### Goal of the exercise
Reproduce each of the lines below word for word, with every character, space, and line break unchanged.

### Source material
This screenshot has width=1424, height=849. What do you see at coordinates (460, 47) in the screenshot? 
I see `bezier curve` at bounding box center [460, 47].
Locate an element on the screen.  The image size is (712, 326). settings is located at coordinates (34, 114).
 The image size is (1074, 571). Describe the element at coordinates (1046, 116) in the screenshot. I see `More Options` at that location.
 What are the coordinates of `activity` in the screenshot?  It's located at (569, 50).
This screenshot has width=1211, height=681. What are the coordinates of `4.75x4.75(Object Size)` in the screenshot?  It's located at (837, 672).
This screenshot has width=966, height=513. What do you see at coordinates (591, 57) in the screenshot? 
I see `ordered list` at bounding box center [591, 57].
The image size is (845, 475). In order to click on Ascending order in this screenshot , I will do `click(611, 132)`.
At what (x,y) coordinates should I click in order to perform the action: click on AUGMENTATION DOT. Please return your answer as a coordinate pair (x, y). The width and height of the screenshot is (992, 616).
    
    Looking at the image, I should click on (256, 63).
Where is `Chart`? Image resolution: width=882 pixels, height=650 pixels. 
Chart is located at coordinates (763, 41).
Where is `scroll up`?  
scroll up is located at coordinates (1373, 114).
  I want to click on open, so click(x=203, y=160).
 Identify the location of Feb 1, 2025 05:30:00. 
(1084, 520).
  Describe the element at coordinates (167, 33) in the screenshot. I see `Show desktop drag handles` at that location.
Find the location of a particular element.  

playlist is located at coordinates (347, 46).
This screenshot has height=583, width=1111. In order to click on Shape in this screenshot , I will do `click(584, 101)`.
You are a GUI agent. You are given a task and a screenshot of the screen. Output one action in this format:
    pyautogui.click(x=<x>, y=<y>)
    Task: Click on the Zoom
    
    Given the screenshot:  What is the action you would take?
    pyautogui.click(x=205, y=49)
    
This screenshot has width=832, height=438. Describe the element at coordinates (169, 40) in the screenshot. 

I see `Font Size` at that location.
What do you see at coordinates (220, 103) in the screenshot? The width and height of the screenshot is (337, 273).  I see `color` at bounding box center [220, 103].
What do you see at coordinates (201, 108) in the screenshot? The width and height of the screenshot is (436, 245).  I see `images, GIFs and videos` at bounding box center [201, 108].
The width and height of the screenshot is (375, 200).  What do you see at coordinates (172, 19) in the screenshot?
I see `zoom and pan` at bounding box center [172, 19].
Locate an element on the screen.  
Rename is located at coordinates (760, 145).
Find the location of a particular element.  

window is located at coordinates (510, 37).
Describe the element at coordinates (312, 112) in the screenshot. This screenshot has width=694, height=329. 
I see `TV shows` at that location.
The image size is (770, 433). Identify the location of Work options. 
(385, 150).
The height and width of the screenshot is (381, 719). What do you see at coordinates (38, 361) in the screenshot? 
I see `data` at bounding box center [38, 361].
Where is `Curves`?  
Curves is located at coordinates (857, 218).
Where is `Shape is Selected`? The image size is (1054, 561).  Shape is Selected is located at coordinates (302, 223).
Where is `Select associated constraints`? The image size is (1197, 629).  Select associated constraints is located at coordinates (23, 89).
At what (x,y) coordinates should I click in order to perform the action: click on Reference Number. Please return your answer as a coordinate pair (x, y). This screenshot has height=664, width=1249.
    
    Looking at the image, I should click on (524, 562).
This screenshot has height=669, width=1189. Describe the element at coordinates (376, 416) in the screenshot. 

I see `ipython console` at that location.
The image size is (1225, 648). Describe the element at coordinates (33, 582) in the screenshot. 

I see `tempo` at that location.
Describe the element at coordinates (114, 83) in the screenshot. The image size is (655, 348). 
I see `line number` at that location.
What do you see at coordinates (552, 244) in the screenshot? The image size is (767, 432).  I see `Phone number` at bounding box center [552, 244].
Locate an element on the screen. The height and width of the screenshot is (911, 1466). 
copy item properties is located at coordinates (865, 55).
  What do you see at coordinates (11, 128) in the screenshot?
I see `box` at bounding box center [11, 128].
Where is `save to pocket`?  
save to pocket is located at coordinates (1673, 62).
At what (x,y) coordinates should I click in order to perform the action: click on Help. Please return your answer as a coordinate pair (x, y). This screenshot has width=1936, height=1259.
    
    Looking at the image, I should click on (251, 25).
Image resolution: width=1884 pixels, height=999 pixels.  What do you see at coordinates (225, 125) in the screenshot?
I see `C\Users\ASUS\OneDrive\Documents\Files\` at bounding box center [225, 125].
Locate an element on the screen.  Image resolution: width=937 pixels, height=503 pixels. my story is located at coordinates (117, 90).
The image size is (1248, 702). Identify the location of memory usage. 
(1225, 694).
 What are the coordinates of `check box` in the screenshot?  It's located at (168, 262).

### Correct response
This screenshot has width=1424, height=849. What do you see at coordinates (460, 47) in the screenshot? 
I see `bezier curve` at bounding box center [460, 47].
Locate an element on the screen.  The image size is (712, 326). settings is located at coordinates (34, 114).
 The image size is (1074, 571). Describe the element at coordinates (1046, 116) in the screenshot. I see `More Options` at that location.
 What are the coordinates of `activity` in the screenshot?  It's located at (569, 50).
This screenshot has width=1211, height=681. What are the coordinates of `4.75x4.75(Object Size)` in the screenshot?  It's located at (837, 672).
This screenshot has width=966, height=513. What do you see at coordinates (591, 57) in the screenshot? 
I see `ordered list` at bounding box center [591, 57].
The image size is (845, 475). In order to click on Ascending order in this screenshot , I will do `click(611, 132)`.
At what (x,y) coordinates should I click in order to perform the action: click on AUGMENTATION DOT. Please return your answer as a coordinate pair (x, y). The width and height of the screenshot is (992, 616).
    
    Looking at the image, I should click on (256, 63).
Where is `Chart`? Image resolution: width=882 pixels, height=650 pixels. 
Chart is located at coordinates (763, 41).
Where is `scroll up`?  
scroll up is located at coordinates (1373, 114).
  I want to click on open, so click(x=203, y=160).
 Identify the location of Feb 1, 2025 05:30:00. 
(1084, 520).
  Describe the element at coordinates (167, 33) in the screenshot. I see `Show desktop drag handles` at that location.
Find the location of a particular element.  

playlist is located at coordinates (347, 46).
This screenshot has height=583, width=1111. In order to click on Shape in this screenshot , I will do `click(584, 101)`.
You are a GUI agent. You are given a task and a screenshot of the screen. Output one action in this format:
    pyautogui.click(x=<x>, y=<y>)
    Task: Click on the Zoom
    
    Given the screenshot:  What is the action you would take?
    pyautogui.click(x=205, y=49)
    
This screenshot has width=832, height=438. Describe the element at coordinates (169, 40) in the screenshot. 

I see `Font Size` at that location.
What do you see at coordinates (220, 103) in the screenshot? The width and height of the screenshot is (337, 273).  I see `color` at bounding box center [220, 103].
What do you see at coordinates (201, 108) in the screenshot? The width and height of the screenshot is (436, 245).  I see `images, GIFs and videos` at bounding box center [201, 108].
The width and height of the screenshot is (375, 200).  What do you see at coordinates (172, 19) in the screenshot?
I see `zoom and pan` at bounding box center [172, 19].
Locate an element on the screen.  
Rename is located at coordinates (760, 145).
Find the location of a particular element.  

window is located at coordinates (510, 37).
Describe the element at coordinates (312, 112) in the screenshot. This screenshot has width=694, height=329. 
I see `TV shows` at that location.
The image size is (770, 433). Identify the location of Work options. 
(385, 150).
The height and width of the screenshot is (381, 719). What do you see at coordinates (38, 361) in the screenshot? 
I see `data` at bounding box center [38, 361].
Where is `Curves`?  
Curves is located at coordinates (857, 218).
Where is `Shape is Selected`? The image size is (1054, 561).  Shape is Selected is located at coordinates (302, 223).
Where is `Select associated constraints`? The image size is (1197, 629).  Select associated constraints is located at coordinates (23, 89).
At what (x,y) coordinates should I click in order to perform the action: click on Reference Number. Please return your answer as a coordinate pair (x, y). This screenshot has height=664, width=1249.
    
    Looking at the image, I should click on (524, 562).
This screenshot has height=669, width=1189. Describe the element at coordinates (376, 416) in the screenshot. 

I see `ipython console` at that location.
The image size is (1225, 648). Describe the element at coordinates (33, 582) in the screenshot. 

I see `tempo` at that location.
Describe the element at coordinates (114, 83) in the screenshot. The image size is (655, 348). 
I see `line number` at that location.
What do you see at coordinates (552, 244) in the screenshot? The image size is (767, 432).  I see `Phone number` at bounding box center [552, 244].
Locate an element on the screen. The height and width of the screenshot is (911, 1466). 
copy item properties is located at coordinates (865, 55).
  What do you see at coordinates (11, 128) in the screenshot?
I see `box` at bounding box center [11, 128].
Where is `save to pocket`?  
save to pocket is located at coordinates (1673, 62).
At what (x,y) coordinates should I click in order to perform the action: click on Help. Please return your answer as a coordinate pair (x, y). This screenshot has width=1936, height=1259.
    
    Looking at the image, I should click on (251, 25).
Image resolution: width=1884 pixels, height=999 pixels.  What do you see at coordinates (225, 125) in the screenshot?
I see `C\Users\ASUS\OneDrive\Documents\Files\` at bounding box center [225, 125].
Locate an element on the screen.  Image resolution: width=937 pixels, height=503 pixels. my story is located at coordinates (117, 90).
The image size is (1248, 702). Identify the location of memory usage. 
(1225, 694).
 What are the coordinates of `check box` in the screenshot?  It's located at (168, 262).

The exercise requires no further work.